# [EXERCISE]
Return only the lines from the one containing "Task: Open ticket HEL-12" to the end of the material, with each one exactly as it appears.

# [EXERCISE DATA]

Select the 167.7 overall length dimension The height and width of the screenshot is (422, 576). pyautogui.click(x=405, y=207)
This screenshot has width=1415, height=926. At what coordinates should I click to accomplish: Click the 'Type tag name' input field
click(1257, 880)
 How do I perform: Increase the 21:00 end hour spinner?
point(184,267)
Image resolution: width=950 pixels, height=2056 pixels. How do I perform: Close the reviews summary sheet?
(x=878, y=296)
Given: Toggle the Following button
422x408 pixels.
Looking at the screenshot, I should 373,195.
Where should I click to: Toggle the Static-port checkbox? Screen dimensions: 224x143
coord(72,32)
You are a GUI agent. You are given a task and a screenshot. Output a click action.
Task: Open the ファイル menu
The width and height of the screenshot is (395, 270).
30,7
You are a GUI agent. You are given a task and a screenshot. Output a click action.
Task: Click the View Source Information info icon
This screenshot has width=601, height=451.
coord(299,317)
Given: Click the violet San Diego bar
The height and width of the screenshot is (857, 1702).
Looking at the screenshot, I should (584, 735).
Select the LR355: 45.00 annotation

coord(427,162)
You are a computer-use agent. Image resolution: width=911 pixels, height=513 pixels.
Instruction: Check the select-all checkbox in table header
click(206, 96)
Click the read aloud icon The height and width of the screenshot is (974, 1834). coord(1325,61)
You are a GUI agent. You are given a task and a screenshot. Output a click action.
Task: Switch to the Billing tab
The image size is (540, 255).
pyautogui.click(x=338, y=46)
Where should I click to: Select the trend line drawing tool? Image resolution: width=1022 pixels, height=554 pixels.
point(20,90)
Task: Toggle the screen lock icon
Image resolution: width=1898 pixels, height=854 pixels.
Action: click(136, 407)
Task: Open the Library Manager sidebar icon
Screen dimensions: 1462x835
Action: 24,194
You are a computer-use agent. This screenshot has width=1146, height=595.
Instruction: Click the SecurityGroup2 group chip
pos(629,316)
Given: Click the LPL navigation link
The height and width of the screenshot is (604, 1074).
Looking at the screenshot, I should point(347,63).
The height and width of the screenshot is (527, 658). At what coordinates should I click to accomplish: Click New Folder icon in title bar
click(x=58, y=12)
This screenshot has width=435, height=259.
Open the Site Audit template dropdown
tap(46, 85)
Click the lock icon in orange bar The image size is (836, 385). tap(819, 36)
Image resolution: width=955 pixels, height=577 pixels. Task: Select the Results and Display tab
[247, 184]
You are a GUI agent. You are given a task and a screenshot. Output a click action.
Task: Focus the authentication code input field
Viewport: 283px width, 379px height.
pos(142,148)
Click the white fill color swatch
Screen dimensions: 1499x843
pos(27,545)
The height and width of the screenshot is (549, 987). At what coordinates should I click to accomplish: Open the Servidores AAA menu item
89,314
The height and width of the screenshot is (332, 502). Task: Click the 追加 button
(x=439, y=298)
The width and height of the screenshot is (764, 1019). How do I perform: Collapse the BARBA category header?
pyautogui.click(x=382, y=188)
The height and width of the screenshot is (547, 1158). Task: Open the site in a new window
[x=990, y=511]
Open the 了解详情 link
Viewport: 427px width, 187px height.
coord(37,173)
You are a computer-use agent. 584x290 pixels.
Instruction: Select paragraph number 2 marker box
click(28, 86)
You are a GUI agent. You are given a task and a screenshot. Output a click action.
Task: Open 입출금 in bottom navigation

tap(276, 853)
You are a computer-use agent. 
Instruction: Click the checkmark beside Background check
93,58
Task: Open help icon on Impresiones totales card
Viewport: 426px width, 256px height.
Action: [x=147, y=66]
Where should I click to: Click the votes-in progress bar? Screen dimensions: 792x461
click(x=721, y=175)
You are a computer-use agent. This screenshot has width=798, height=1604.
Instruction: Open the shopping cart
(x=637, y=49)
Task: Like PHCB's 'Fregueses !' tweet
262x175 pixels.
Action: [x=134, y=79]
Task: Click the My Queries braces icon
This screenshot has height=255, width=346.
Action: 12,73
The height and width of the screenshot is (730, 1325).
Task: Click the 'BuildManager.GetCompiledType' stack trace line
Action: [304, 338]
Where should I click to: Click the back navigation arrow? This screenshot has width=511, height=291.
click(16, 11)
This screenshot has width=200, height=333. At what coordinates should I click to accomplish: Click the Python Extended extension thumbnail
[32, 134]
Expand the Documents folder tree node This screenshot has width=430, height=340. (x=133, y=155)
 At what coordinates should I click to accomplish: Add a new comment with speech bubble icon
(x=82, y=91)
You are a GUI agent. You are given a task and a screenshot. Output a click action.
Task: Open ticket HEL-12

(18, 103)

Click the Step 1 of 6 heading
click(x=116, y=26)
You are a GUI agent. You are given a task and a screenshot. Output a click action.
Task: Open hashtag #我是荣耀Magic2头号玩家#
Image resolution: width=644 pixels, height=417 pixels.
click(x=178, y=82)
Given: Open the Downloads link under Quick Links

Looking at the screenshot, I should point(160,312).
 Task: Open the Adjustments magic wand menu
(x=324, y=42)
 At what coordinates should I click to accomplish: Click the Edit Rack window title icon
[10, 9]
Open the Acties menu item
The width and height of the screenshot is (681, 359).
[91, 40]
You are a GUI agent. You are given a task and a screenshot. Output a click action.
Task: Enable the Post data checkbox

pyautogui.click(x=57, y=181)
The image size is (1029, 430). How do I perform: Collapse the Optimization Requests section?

# [RESPONSE]
Task: Open ticket HEL-12

(18, 103)

Click the Step 1 of 6 heading
click(x=116, y=26)
You are a GUI agent. You are given a task and a screenshot. Output a click action.
Task: Open hashtag #我是荣耀Magic2头号玩家#
Image resolution: width=644 pixels, height=417 pixels.
click(x=178, y=82)
Given: Open the Downloads link under Quick Links

Looking at the screenshot, I should point(160,312).
 Task: Open the Adjustments magic wand menu
(x=324, y=42)
 At what coordinates should I click to accomplish: Click the Edit Rack window title icon
[10, 9]
Open the Acties menu item
The width and height of the screenshot is (681, 359).
[91, 40]
You are a GUI agent. You are given a task and a screenshot. Output a click action.
Task: Enable the Post data checkbox

pyautogui.click(x=57, y=181)
The image size is (1029, 430). How do I perform: Collapse the Optimization Requests section?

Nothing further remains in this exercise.